Wednesday, April 25, 2012

The straw that broke the camel's back was this:

The local Christian station that I really enjoy listening to, especially with my sponge-like boys hearing every little thing, even when you think they're not listening, has been running a 1 to 2-minute spot about how there's a current movement in psychiatry/psychology away from acknowledging fact in favor of only acknowledging feeling, specifically in the area of marital conflict resolution. The supposed idea is that to introduce any type of fact into an argument is to invalidate the other spouse's feelings, so in effect this makes the facts irrelevant. The radio announcer goes on to say that the Bible tells us to test disputes by using one or two witnesses, 'in other words 'facts'," to come to a resolution. The claim made here is that feelings are wrong and facts are the Christian way to resolve disputes.

::sigh::

Before  you read further, I should tell you that I think this will have to be more than one post, so consider this the first in a series, and I can't promise the series will be written quickly. But I will finish, which means I must start.

In BSF this week, we read 1 Peter 1 & 2. One of the study questions asked us to look at verse 23 of chapter one and then explain in our own words what it means to be born again. The very next question told us to share how this process has occurred in our own lives. I was so glad they asked. I'll share with you what I wrote:
"At the age of fourteen, my mother, brother, and I joined a church after years of visiting different ones. I had been in a dark and sad, lonely place until that day, when I felt the Holy Spirit wash over and indwell me, and I was changed."

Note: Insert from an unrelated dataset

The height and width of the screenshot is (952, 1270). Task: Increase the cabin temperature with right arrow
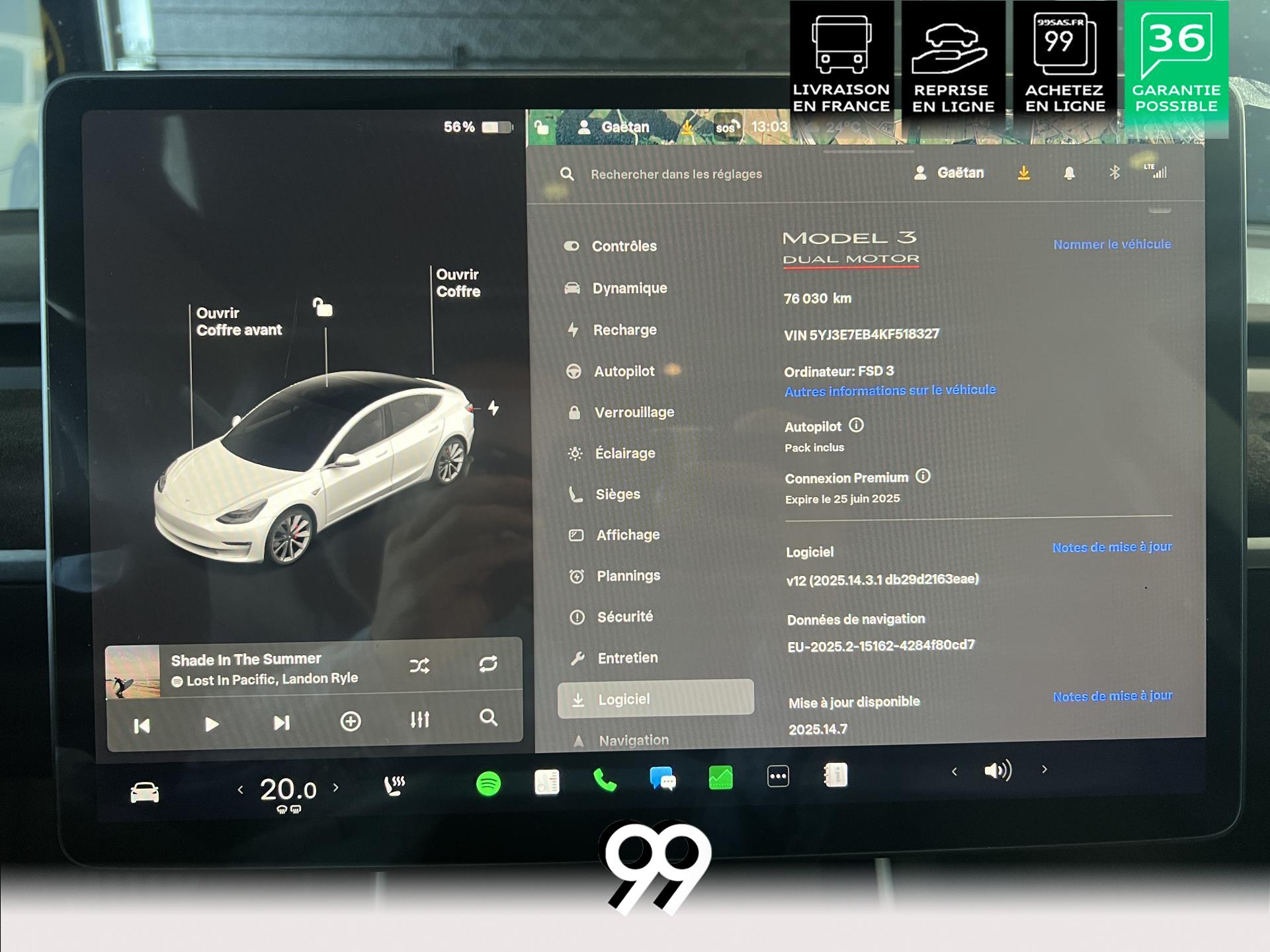point(336,787)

That's how salvation happened for me, folks. He just changed me. I was not the same person on the inside after that. I've never gone back to that dark place because of His grace and mercy, which began working in my life in the realest, most intangible way that day in 1996. I understand that for others salvation is a different experience -  more of a conscious turning from one mindset to another in ultimate surrender to who He is. But for me, years passed - maybe until college - before I could confidently state that I was saved that day, because it happened in such an inexplicable way. I remember the rush of exhilaration I felt and the tears I cried on my mother's lap because I felt so overwhelmed by what was happening. But I didn't know what to call it until I was able to look back at my pre-adolescent versus my adolescent years, see the difference, and boldly accept what He did in me that day.

The point I am making is that salvation was a feeling for me before it was a rational doctrinal principle I could stand on. This doesn't make it any less real or significant. It's just the way it happened for me. With that said, I'll save more of my thoughts on faith vs. feeling and why I think it's a lose-lose battle in later posts. Til then, here are some verses to chew on. Perhaps you can add to them?

  • Proverbs 3:5-6
  • Matthew 18:16 (I think this may be the verse the radio announcer was referring to.)
  • Romans 8:26
  • 1 Corinthians 3:13
  • John 11:35
  • Jeremiah 17:9
  • 1 John 3:16
  • 1 Peter 1:22
  • 1 Peter 4:8
  • Psalm 37:4
Before I leave you entirely, I do want to make it clear that I don't think feelings should rule our lives and that we should let them run rampant and do whatever they dern well please, but there is a middle ground between being controlled by feelings and being controlled by reason. Is it so crazy that the Lord Himself should be given control even over our emotions as we exercise the self-control to which we have access through His holy Spirit, and as a result of our submission of our entire lives to Him? To me, that's not ceasing to feel or acknowledge feeling; it's just letting Him have my feelings along with everything else.

2 comments:

tank said...

Well. I expect we'll always have feelings. But my personal experience of coming to that point where I realized that Jesus had saved me was not a great feeling at all at first. Grace wasn't supposed to be free where I came from. It was infused, not imputed. Heh. But anyway, my grasping that was also the point that I lost...well...a lot. It wasn't a simple, fun, happy thing for me. I wouldn't trade my salvaton for that stuff, but I'm not gonna say that it didn't sting. Feelings are important, but I still think facts win in the end.

Rhonda said...

I agree 100% - He gets them all. I can go to Christ and dump my feelings all over Him. He can handle it when HH can't:)Then He ministers with the facts. I don't think we need to discount our feelings in marital disagreements, but recognize them. I guess I've been mentored that when in the heat of battle I can state the fact that I feel this way or that way. That is a fact. The feeling may be unsupported, but the fact that I feel that way isn't. Does that make any sense? Emotions are tricky. As with so much, they have to be held up to the facts of Scripture. Then I can move forward.